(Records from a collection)

>>>

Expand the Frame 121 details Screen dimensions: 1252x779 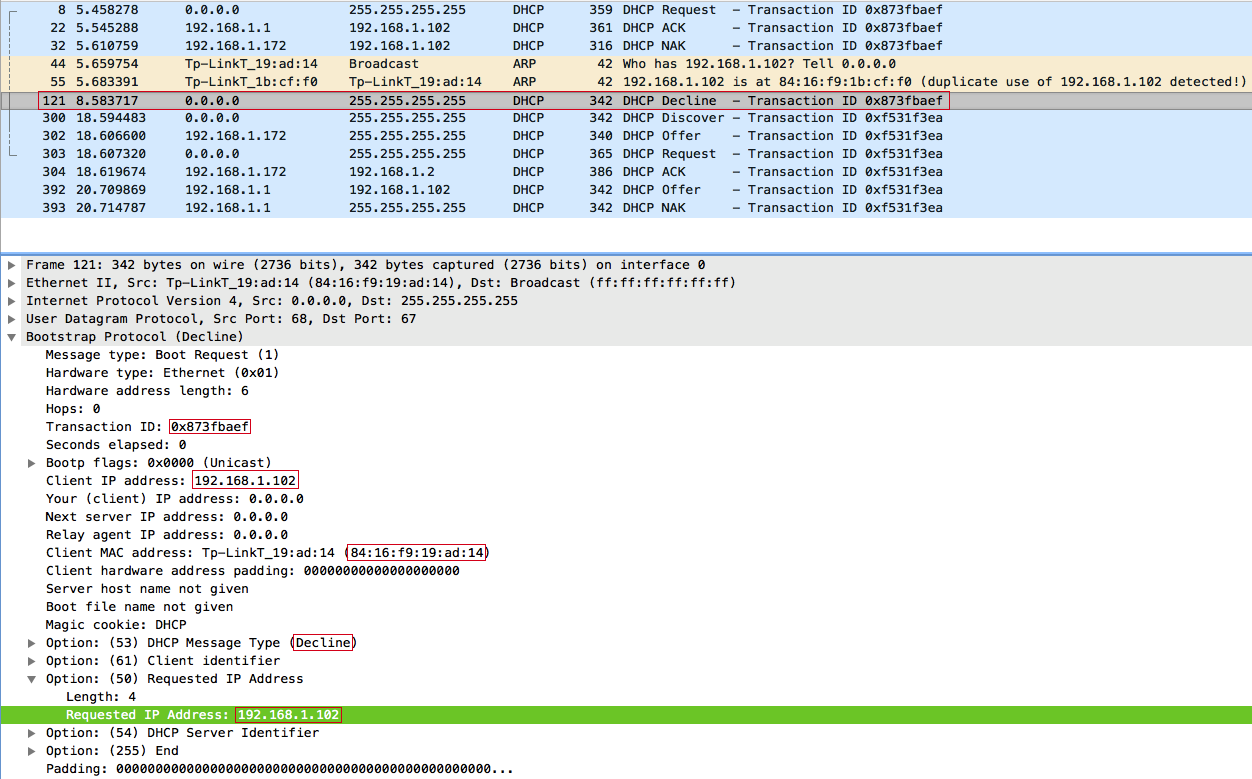click(x=11, y=265)
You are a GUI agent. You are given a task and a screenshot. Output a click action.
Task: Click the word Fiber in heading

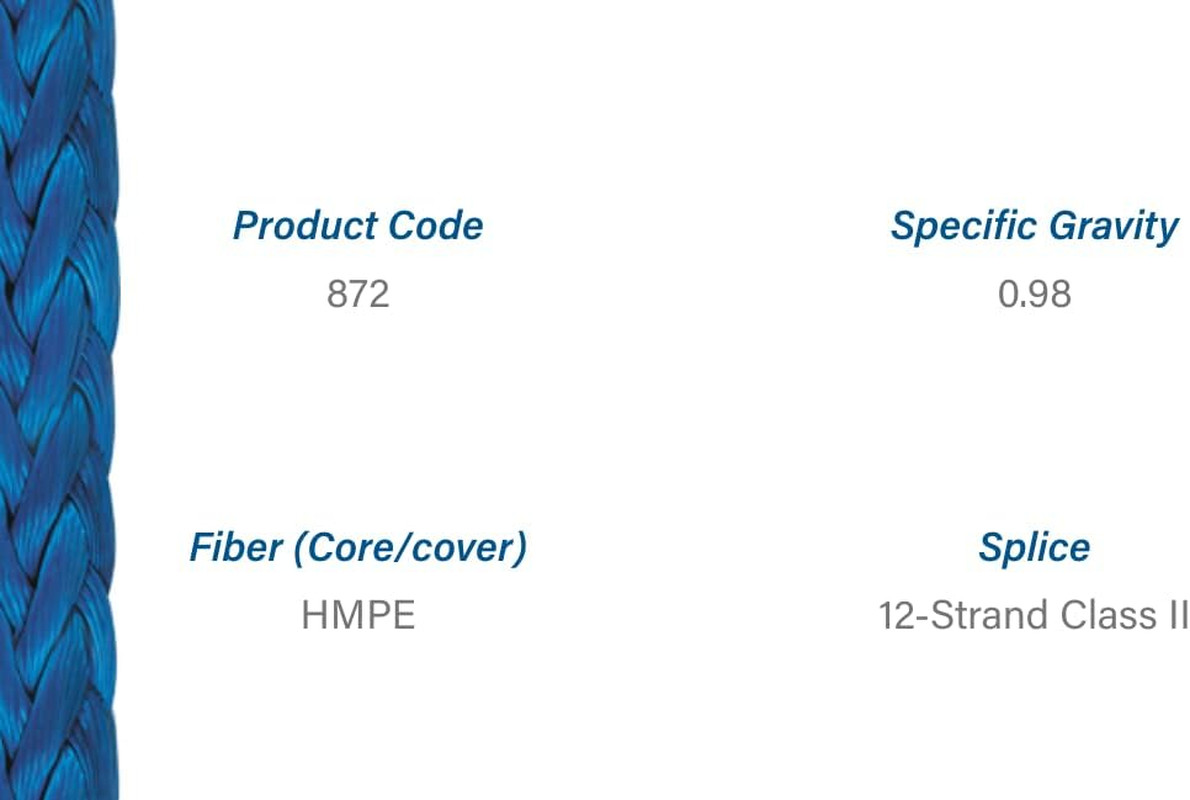click(x=236, y=547)
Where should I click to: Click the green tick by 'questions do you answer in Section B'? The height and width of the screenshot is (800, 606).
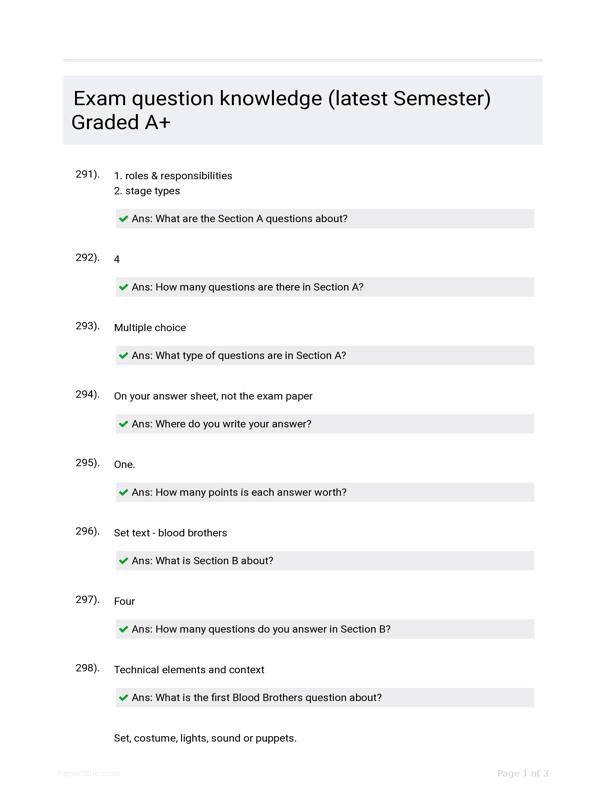(123, 629)
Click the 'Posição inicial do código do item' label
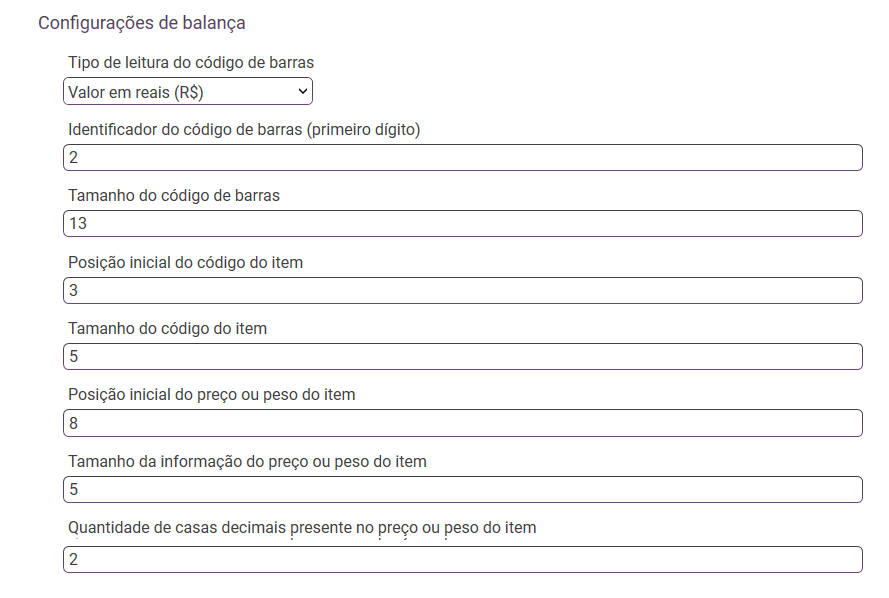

<<<

EXERCISE OBJECTIVE:
Starting at the line that contains "You are a GUI", reproduce exactly and only the lines through the end of the entries above, with the pictures excluded.

SOLUTION TO THE EXERCISE:
You are a GUI agent. You are given a task and a screenshot. Output a click action.
Task: Click the word Fiber in heading

click(x=236, y=547)
Where should I click to: Click the green tick by 'questions do you answer in Section B'? The height and width of the screenshot is (800, 606).
(123, 629)
Click the 'Posição inicial do código do item' label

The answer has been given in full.